Exercise prompt:
Exclude the pictures. Transcribe exactly, and only, the lines from the one holding "Open the hamburger navigation menu" to the end of the material below.

Dataset excerpts:
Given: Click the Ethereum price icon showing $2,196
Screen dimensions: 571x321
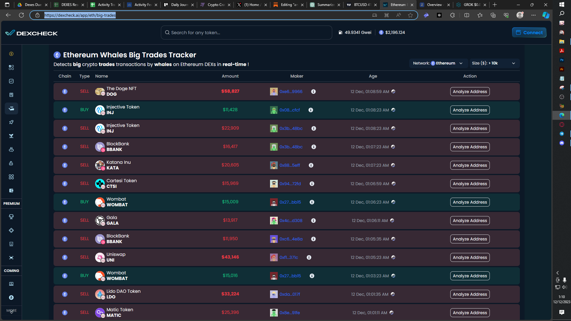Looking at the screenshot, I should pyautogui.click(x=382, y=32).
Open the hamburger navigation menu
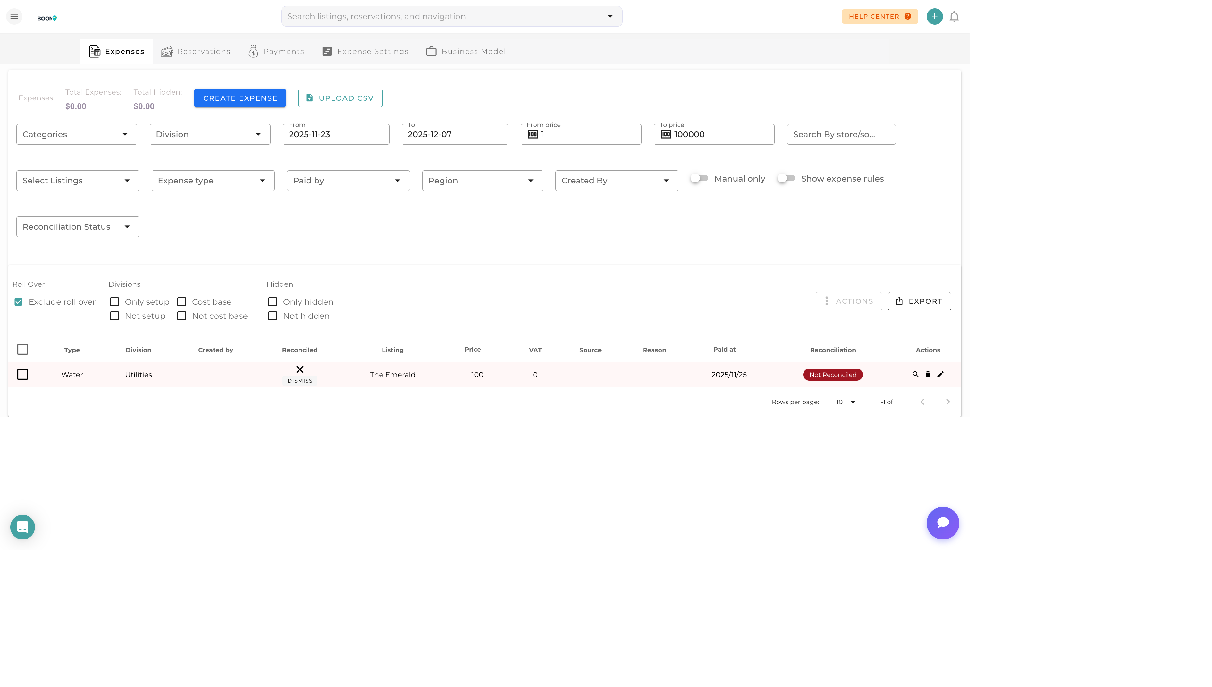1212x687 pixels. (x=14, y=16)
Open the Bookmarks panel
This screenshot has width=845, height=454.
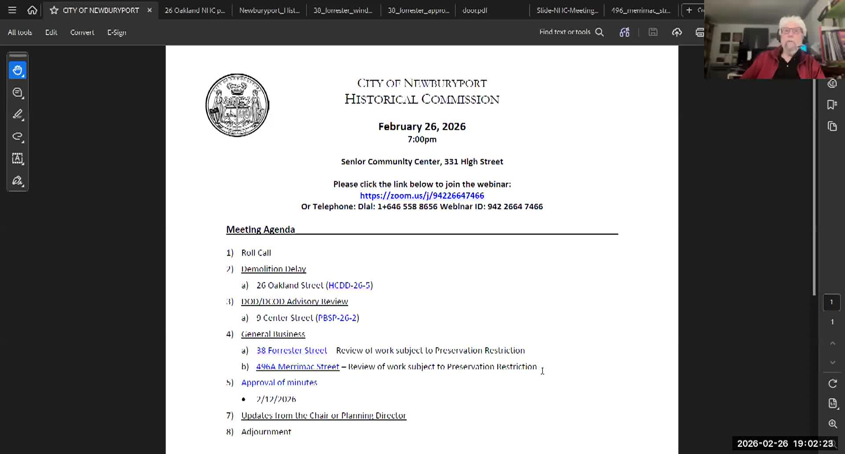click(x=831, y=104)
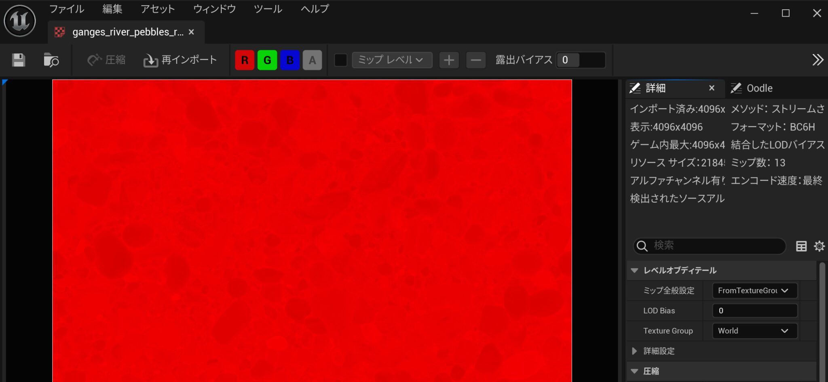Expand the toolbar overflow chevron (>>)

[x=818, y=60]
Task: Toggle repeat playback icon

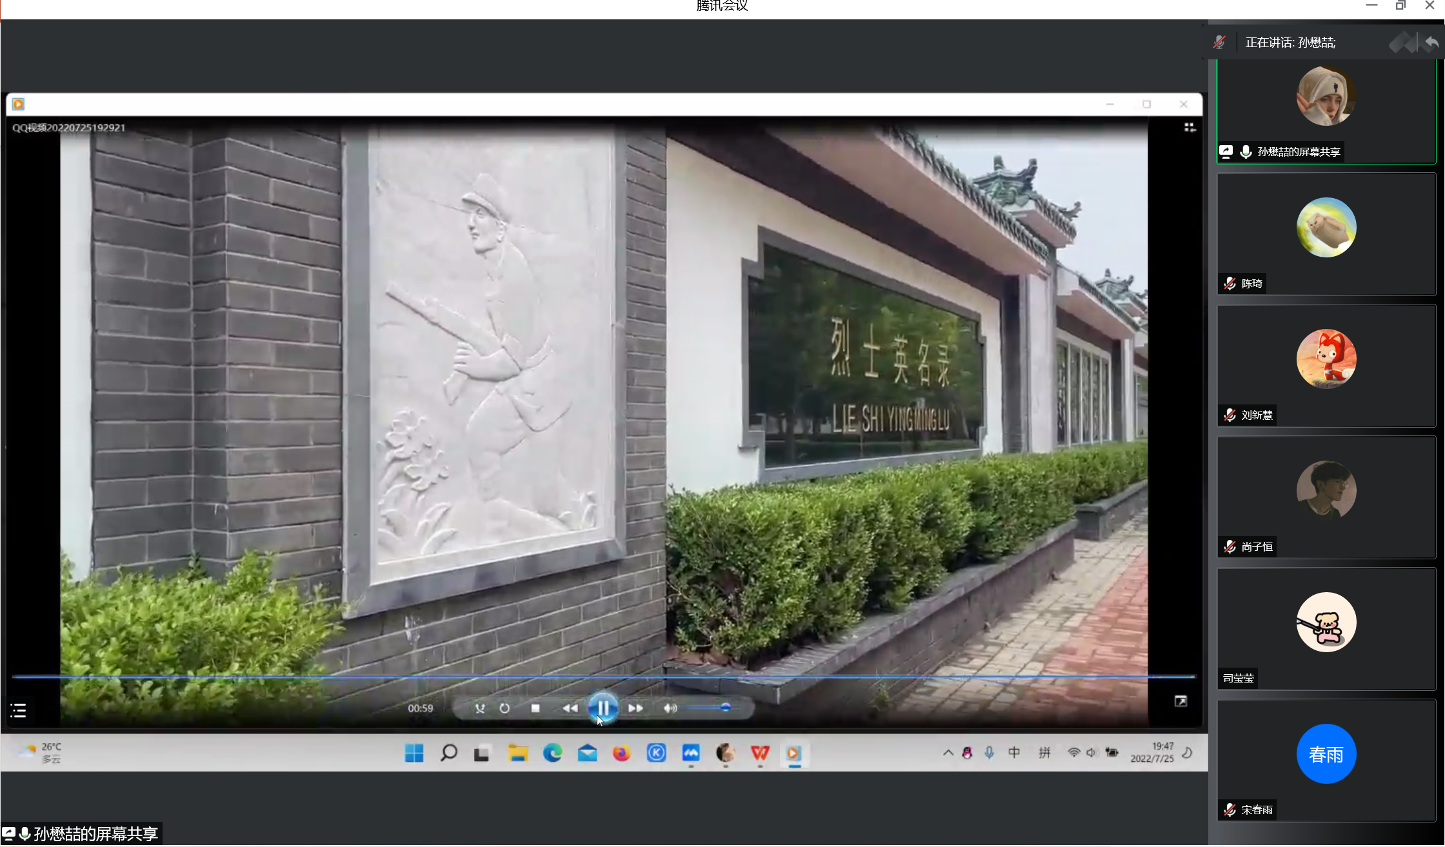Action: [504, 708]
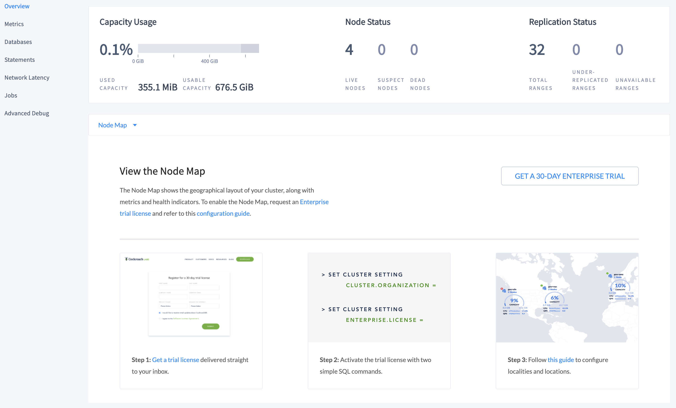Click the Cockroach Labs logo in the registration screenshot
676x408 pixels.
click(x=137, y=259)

Response to the task:
Open the hamburger navigation menu
1212x687 pixels. (x=14, y=16)
Open the Bookmarks panel
This screenshot has width=845, height=454.
click(x=831, y=104)
Expand the toolbar overflow chevron (>>)

[x=818, y=60]
Task: Toggle repeat playback icon

Action: [504, 708]
Click the Cockroach Labs logo in the registration screenshot
676x408 pixels.
click(x=137, y=259)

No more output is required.